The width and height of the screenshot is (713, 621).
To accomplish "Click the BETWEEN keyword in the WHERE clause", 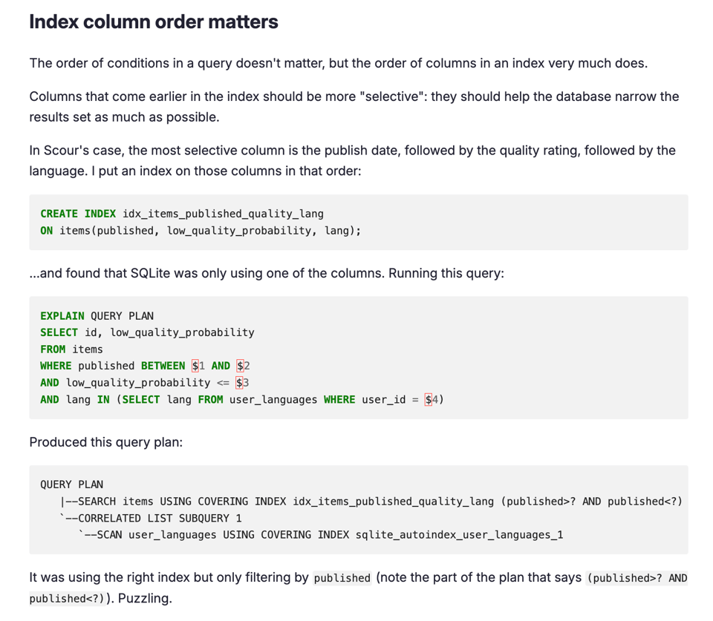I will (x=163, y=366).
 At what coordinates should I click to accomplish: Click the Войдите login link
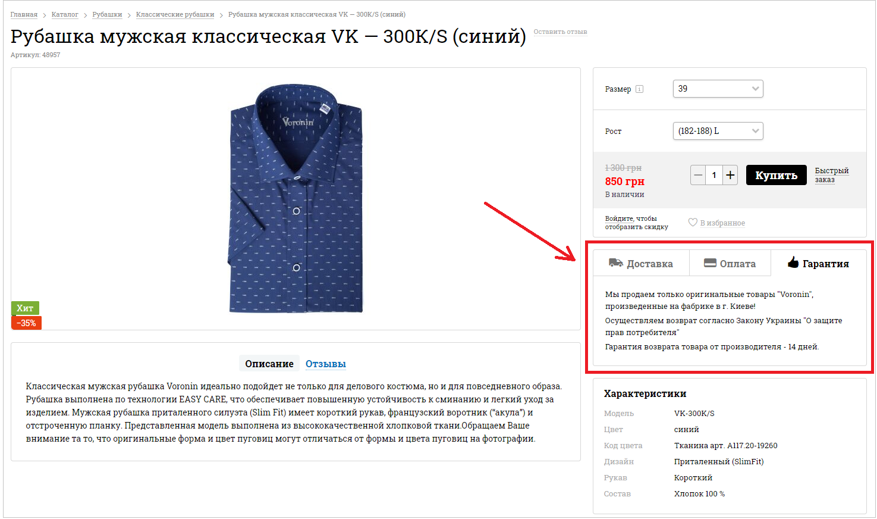click(619, 218)
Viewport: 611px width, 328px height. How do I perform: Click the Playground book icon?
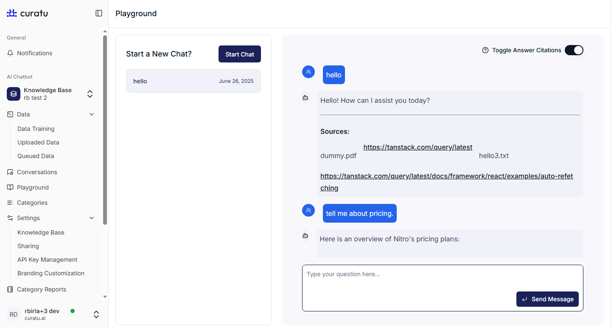coord(10,187)
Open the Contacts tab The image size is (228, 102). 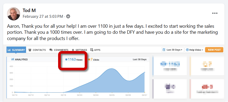pyautogui.click(x=37, y=50)
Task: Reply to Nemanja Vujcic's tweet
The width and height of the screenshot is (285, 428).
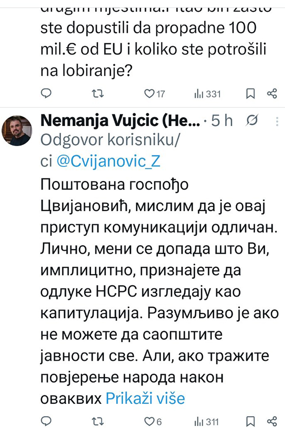Action: (x=46, y=421)
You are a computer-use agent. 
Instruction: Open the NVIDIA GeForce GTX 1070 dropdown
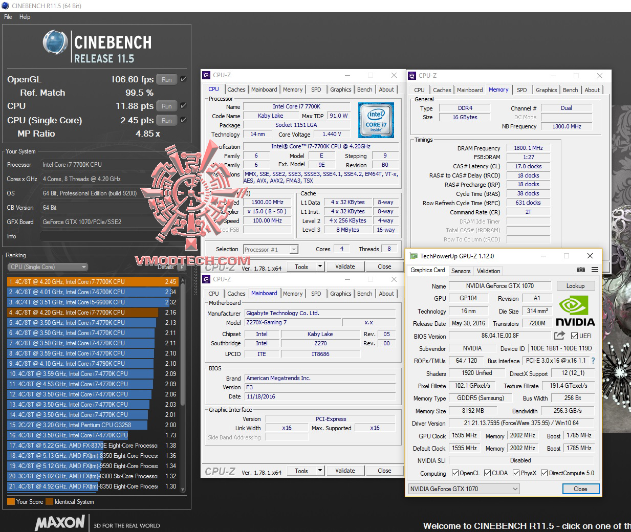click(x=515, y=489)
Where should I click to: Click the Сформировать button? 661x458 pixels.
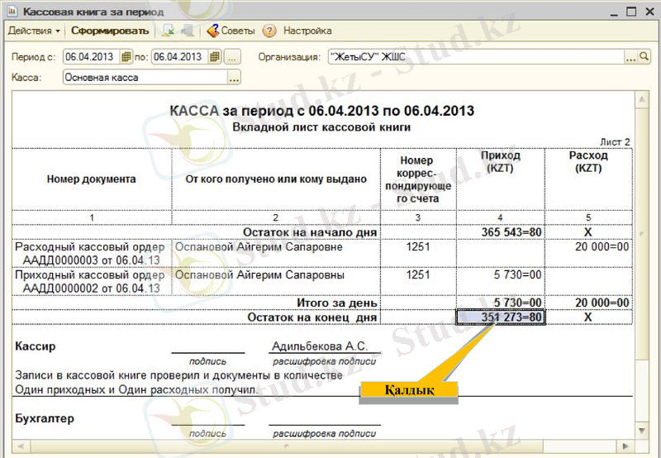click(x=109, y=31)
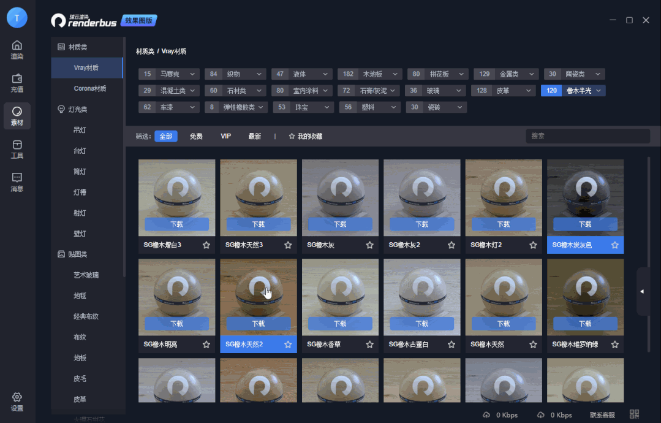This screenshot has width=661, height=423.
Task: Download the SG橡木灰 material
Action: (340, 224)
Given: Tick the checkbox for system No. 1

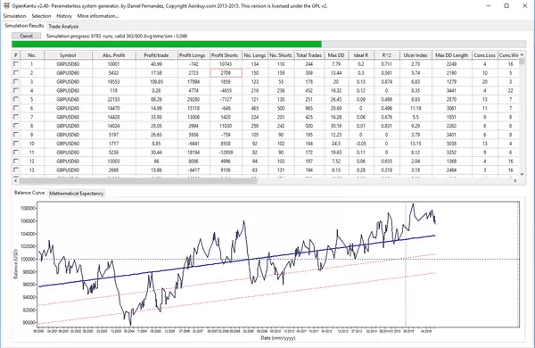Looking at the screenshot, I should tap(16, 64).
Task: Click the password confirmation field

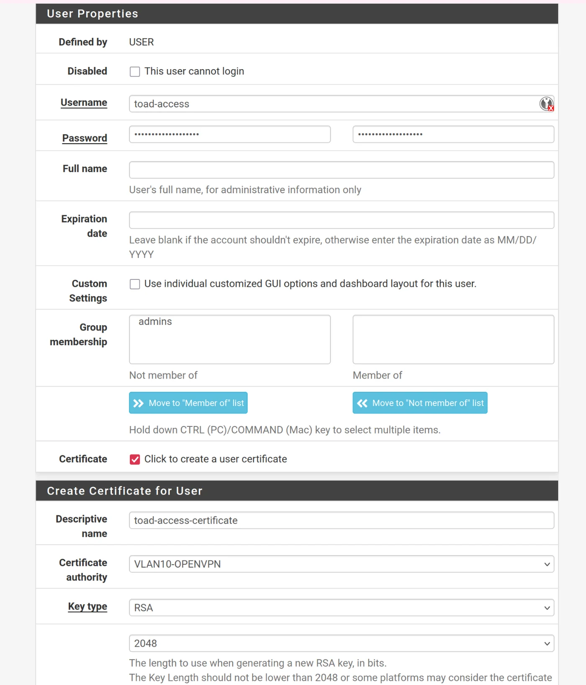Action: 453,134
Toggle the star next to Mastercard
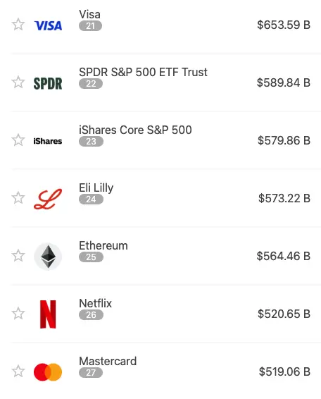This screenshot has width=321, height=399. coord(18,371)
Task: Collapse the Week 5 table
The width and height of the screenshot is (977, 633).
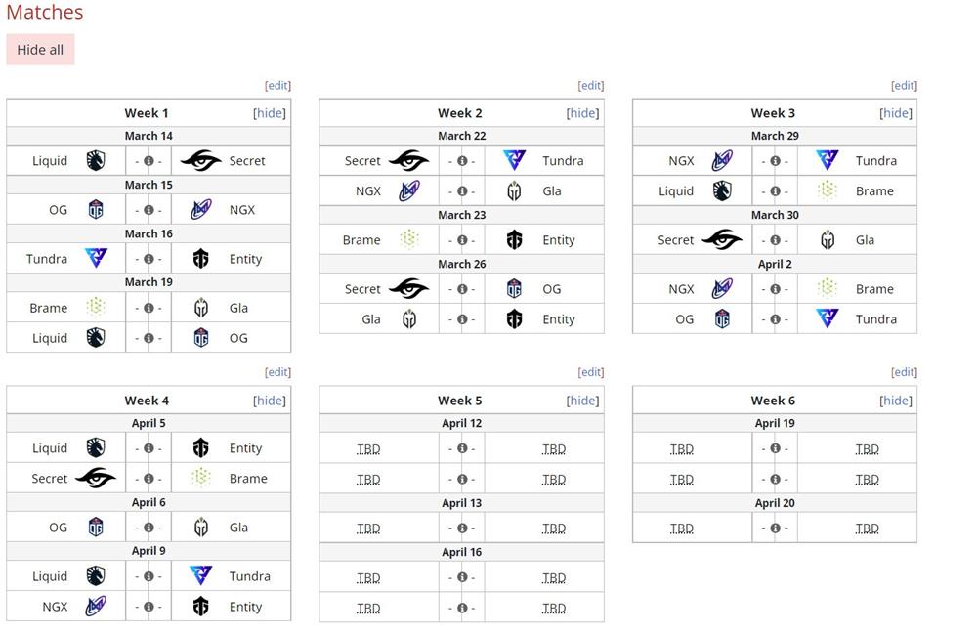Action: [x=582, y=400]

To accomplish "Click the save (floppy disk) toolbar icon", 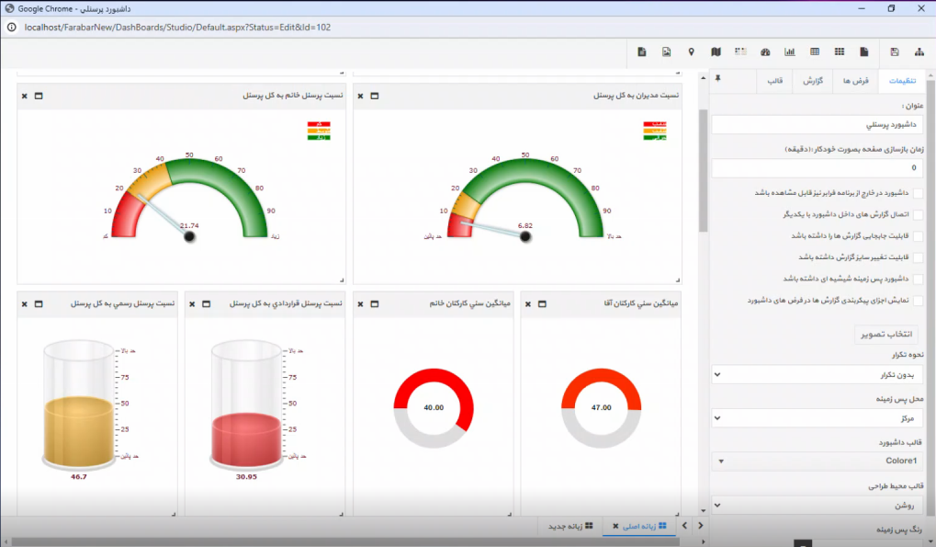I will 894,51.
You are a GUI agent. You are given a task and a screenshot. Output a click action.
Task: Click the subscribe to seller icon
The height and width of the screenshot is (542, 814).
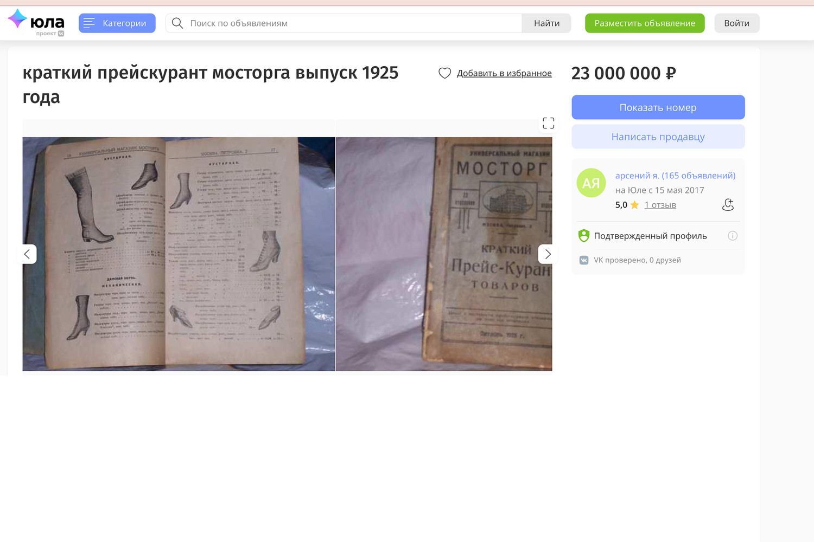[x=728, y=204]
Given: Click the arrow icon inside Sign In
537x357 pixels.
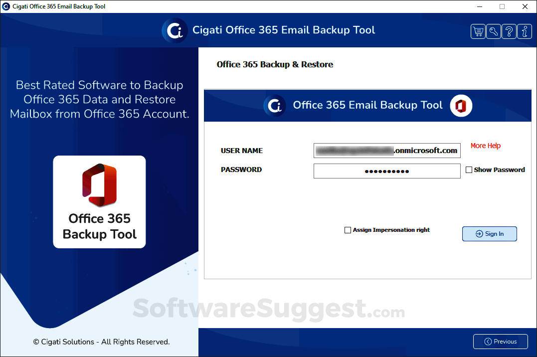Looking at the screenshot, I should [x=480, y=233].
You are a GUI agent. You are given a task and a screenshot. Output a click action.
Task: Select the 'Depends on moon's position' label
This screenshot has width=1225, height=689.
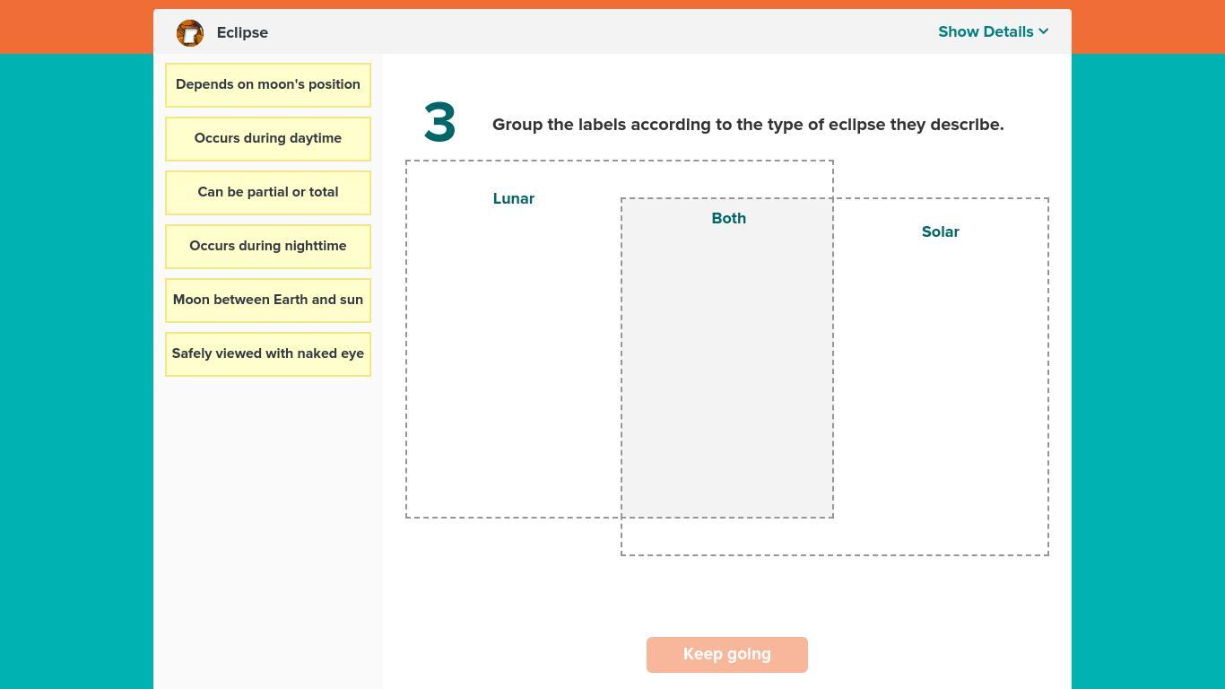[268, 85]
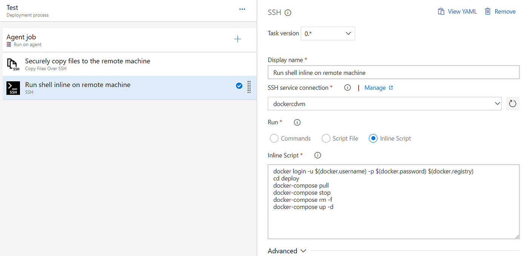Click the SSH task icon in the job list

click(x=13, y=88)
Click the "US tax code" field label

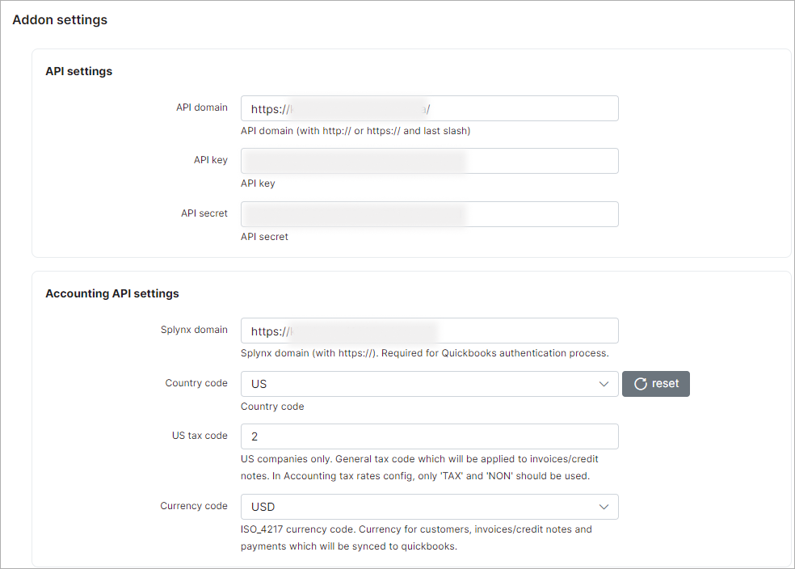(200, 436)
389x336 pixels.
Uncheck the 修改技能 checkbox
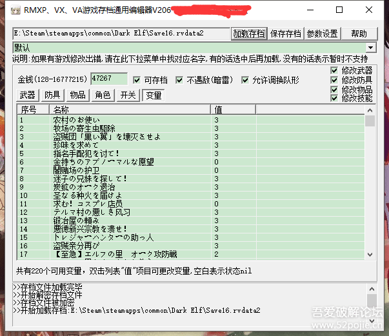[x=334, y=98]
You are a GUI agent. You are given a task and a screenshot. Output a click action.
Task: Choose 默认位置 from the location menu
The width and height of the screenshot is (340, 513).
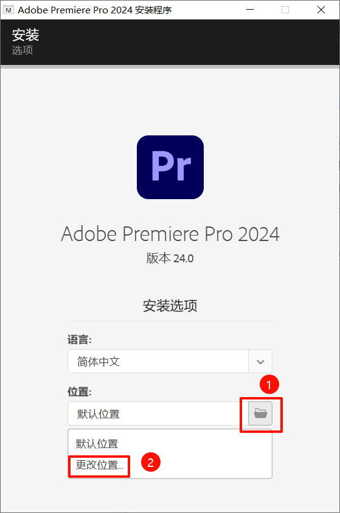coord(97,444)
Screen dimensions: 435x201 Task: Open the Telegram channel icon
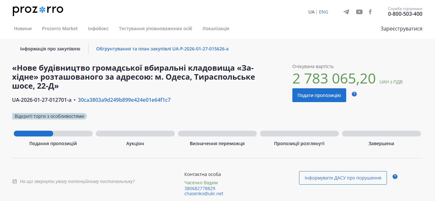(x=346, y=12)
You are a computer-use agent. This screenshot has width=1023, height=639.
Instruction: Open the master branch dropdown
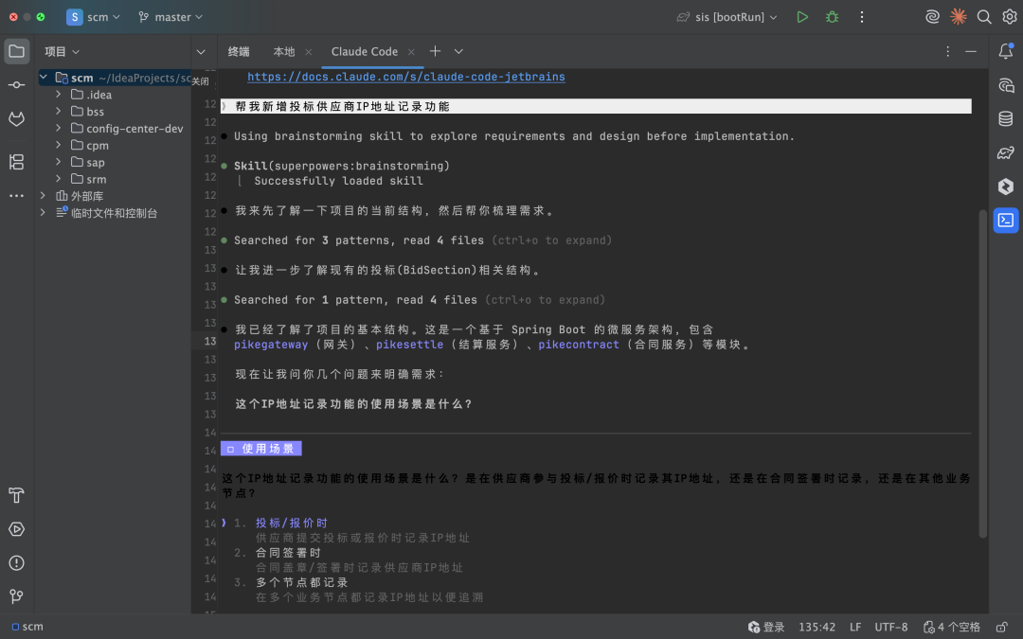point(171,17)
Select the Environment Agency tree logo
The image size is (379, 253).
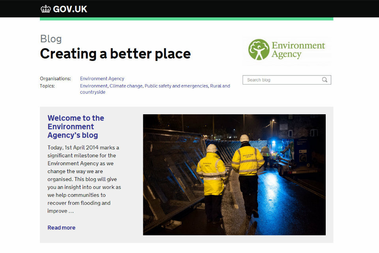coord(259,49)
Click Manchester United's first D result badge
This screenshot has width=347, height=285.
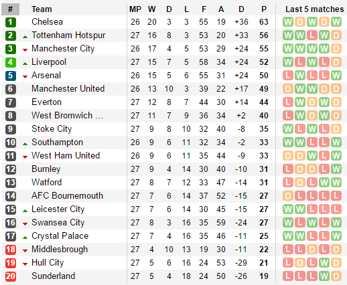[288, 89]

Exercise aim:
Your task is to copy each line of the listing that holds the word "computer".

Solution for this exercise:
You are a computer-use agent. 
You are a computer-use agent. This screenshot has width=1023, height=639.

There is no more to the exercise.